JL: The office remained open and staffed (physically and remotely) and our work continued unimpeded. There were some adjustments, such as increased email communication, phone or webinar meetings in lieu of in-person gatherings, and information webinars replaced on-site public seminars. Really, the biggest change going forward will be a focus on virtual meetings. As a result, the Foundation has been actively promoting this technology and its use to conduct public information webinars, such as Wills Seminars, that are free to parishes, schools and agencies.
Being new to North Carolina, has anything surprised or inspired you about the diocese?

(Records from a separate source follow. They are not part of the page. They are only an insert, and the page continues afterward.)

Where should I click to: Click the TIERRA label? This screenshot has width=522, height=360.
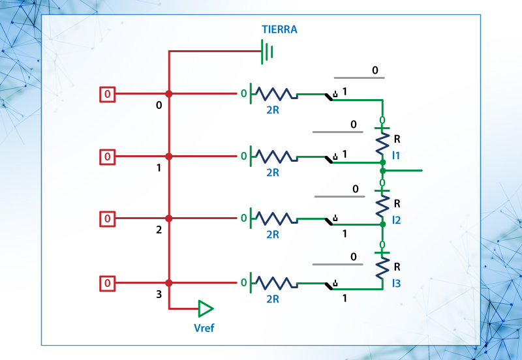(279, 30)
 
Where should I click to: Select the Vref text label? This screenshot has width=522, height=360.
(204, 328)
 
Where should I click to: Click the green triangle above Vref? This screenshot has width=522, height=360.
(206, 308)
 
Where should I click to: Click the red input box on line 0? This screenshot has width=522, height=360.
(108, 95)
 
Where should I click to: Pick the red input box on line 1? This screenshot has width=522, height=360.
(108, 157)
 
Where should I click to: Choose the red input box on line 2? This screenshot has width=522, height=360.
(108, 218)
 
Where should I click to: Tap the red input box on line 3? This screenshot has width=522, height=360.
(108, 283)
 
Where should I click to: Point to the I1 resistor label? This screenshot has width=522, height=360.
(396, 155)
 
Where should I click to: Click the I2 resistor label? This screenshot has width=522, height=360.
(396, 220)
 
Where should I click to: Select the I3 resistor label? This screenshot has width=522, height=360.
(396, 284)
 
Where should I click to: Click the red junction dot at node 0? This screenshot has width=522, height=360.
(169, 94)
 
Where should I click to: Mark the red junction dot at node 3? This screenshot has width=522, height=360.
(169, 283)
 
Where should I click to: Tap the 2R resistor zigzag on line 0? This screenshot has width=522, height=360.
(274, 94)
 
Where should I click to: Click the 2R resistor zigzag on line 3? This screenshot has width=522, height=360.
(274, 283)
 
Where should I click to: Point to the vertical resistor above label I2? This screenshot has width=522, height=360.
(382, 205)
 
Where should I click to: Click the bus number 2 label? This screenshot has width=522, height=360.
(159, 230)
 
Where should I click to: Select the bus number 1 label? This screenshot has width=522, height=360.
(159, 168)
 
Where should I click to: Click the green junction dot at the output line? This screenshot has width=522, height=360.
(382, 170)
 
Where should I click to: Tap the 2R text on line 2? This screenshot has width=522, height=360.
(273, 235)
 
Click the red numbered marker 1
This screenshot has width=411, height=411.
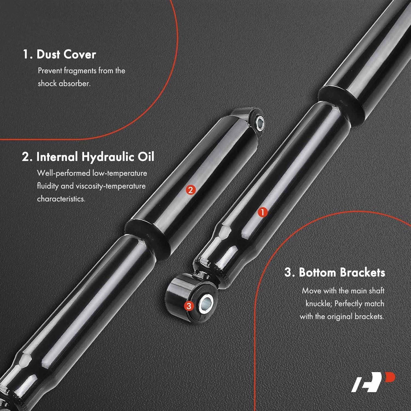click(x=262, y=212)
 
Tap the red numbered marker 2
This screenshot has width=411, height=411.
click(x=191, y=190)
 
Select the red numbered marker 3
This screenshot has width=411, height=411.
click(x=189, y=306)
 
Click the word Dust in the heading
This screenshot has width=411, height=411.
click(x=48, y=54)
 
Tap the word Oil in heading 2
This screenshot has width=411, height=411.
click(x=146, y=157)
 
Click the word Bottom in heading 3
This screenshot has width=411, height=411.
click(x=317, y=272)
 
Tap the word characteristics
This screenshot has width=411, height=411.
click(x=61, y=199)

JL: I’m inspired by the enormous untapped potential of generous benefactors and the charitable works of the diocesan ministries. The Foundation hopes to serve as a legitimate advocate for the good work provided by diocesan ministries and a conduit to people who desire but may not know how to partner with those life-giving efforts.
Have you had any particularly notable meetings/interactions with people in the diocese?
JL: With over 4,100 miles of travel throughout the diocese since last June, I’ve participated in numerous individual and group meetings. A visit to Belmont Abbey and subsequent lunch with three seminarians was certainly a highlight. Honestly, being new to North Carolina, all of my trips have been exciting and noteworthy … from downtown Raleigh to New Bern; from Ft. Bragg in Fayetteville to Jacksonville and Havelock, from Durham and Chapel Hill to Newton Grove and visiting the graves of Dr. Monk, Bishop Waters and Bishop Gossman. The Catholic history of North Carolina and specifically our 54 counties continues to fascinate me.